Monday, April 1, 2013

WHI: Same Study, Same Results?

Less than 2 weeks ago, I was in the midst of reviewing the new Global Consensus Statement regarding menopausal hormone therapy aka the new hormone replacement therapy.  Specifically, statement #8 (my numbering) noted that breast cancer risk was associated w/addition of progestogen to estrogen.  I should point out that medroxyprogesterone acetate (MPA) has been the progestin of choice for years, even though it's physiologic effects are nothing like progesterone.  The authors also noted that breast cancer risk due to E+P was small and decreased w/time after cessation.

Of course, most of these statements have been based off the Women's Health Initiative whose initial findings were published over a decade ago in JAMA in 2002.  Since then, we've had time to mull over the results which initially led us from one extreme to the other, such that we're a bit more midline now.  However, academicians in the ivory tower still argue over the different results of this single large randomized controlled trial that contradict those of multiple large observational studies.
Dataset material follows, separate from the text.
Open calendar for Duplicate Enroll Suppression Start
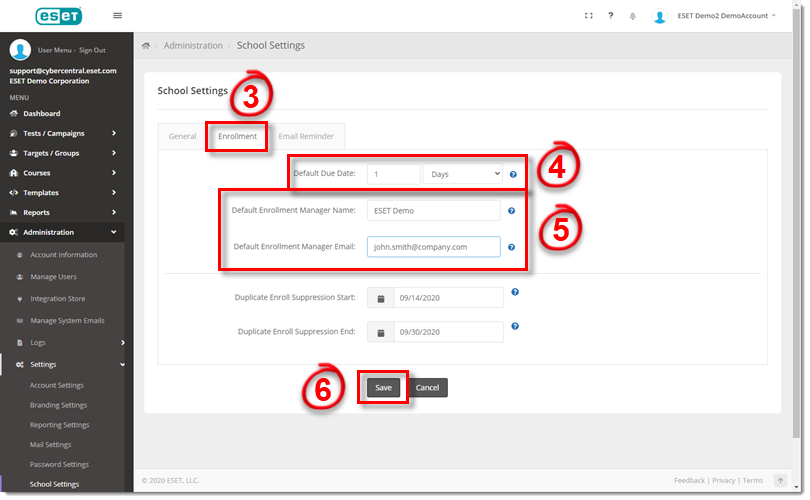Screen dimensions: 810x500 tap(380, 298)
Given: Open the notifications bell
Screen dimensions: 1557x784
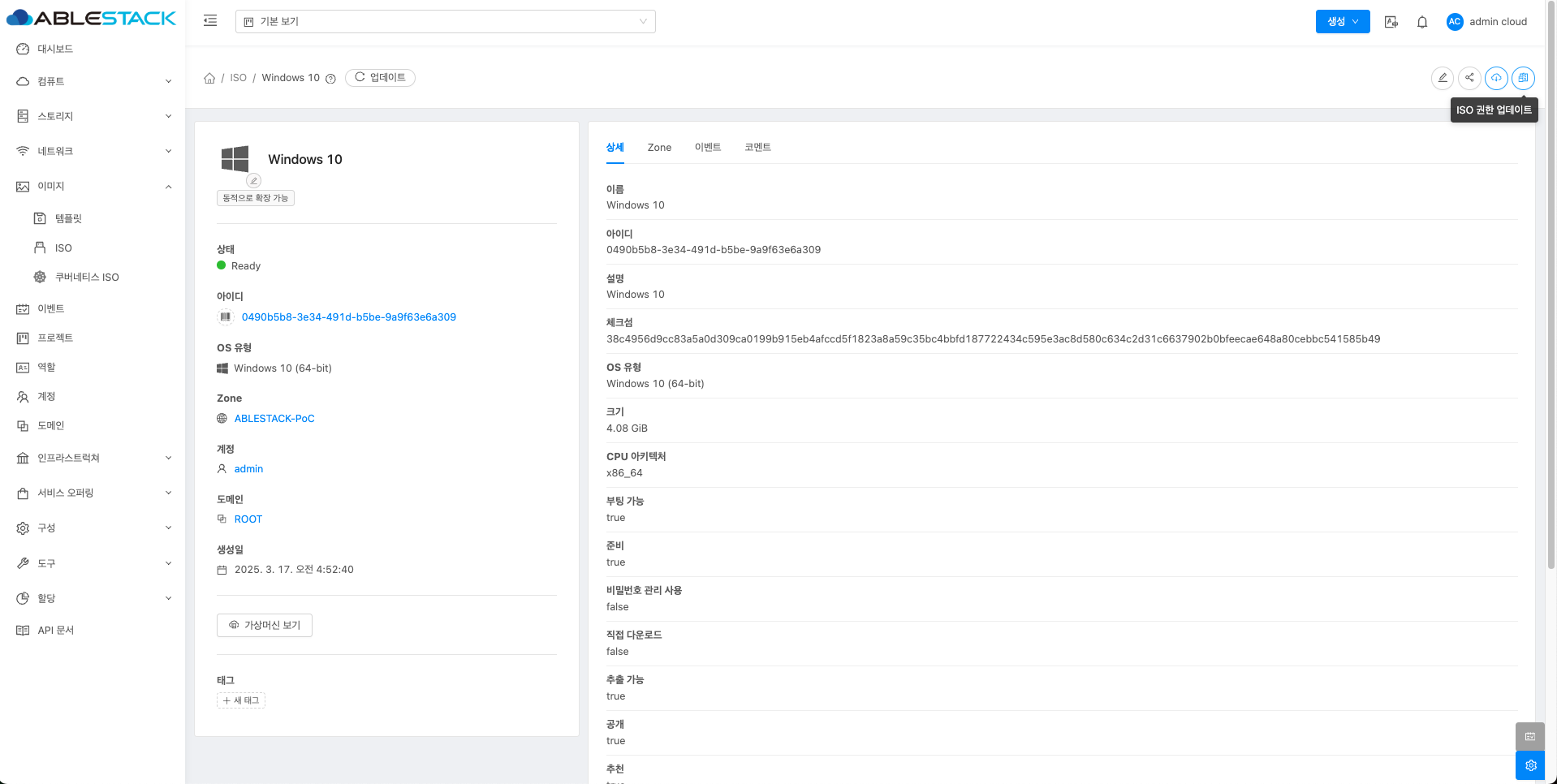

As it turns out, WHI was actually quite a bit more complicated than meets the eye.  There was that arm of WHI which caught everyone's attention in  which women were randomized to conjugated equine estrogen (CEE+MPA) vs placebo.  There was a another arm of WHI was didn't garner as much attention in which women were randomized to CEE alone because they'd already undergone a hysterectomy.  In fact, those hysterectomized women who received E alone had a lower rate of breast cancer as noted initially in 2006 in JAMA and confirmed last May in Lancet.  Which is why I've been pointing the accusatory finger at MPA for a while now.

Anyway, there was yet another arm of WHI in which women were just observed (WHI Observational Study or WHIOS if you will), whether their physicians started them on CE/E, CE/E+P/MPA or nothing at all.  So in an attempt to analyze the outcome of WHI's observational arm (WHIOS), in a study published early online just 3 days ago in the Journal of the National Cancer Institute, the authors followed for 11+yrs 25,328 postmenopausal women w/o prior hysterectomy who did not take any hormones while 16,121 others elected to take some form of E+P. Note that while the RCT version of WHI explicitly randomized women to either placebo or CEE+MPA, the women in WHIOS were observed taking whatever form of E their physician felt appropriate.   
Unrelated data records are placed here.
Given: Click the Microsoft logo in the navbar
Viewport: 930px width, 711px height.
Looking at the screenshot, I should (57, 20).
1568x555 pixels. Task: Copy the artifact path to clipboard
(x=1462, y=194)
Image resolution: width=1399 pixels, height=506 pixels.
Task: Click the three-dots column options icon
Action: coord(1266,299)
Keeping all that in mind, perhaps it's not so surprising that the authors concluded that E+P was associated w/increased risk of breast cancer compared to placebo in this observational arm of WHI, consistent w/RCT.  Also concordant w/WHI, breast cancer risk decreased as time increased off regimen.

I suppose I could imagine some sort of bias since I would expect these same authors of the original WHI to want to find similar findings in the observational arm.  After all, if they did not and all the observational studies were aligned, then we could claim something wrong with the RCT design or the participants chosen for inclusion.  I think it's also important to point out something the editorialists noted: why were only 41,449 of the 93,176 who participated in WHIOS included in this new analysis?  As far as the editorialists are concerned, this study still doesn't settle everything and isn't the last word on E+P vs breast cancer, unlike what you might read in a quick 2 line summary in the newspaper or 10 second blurb on TV.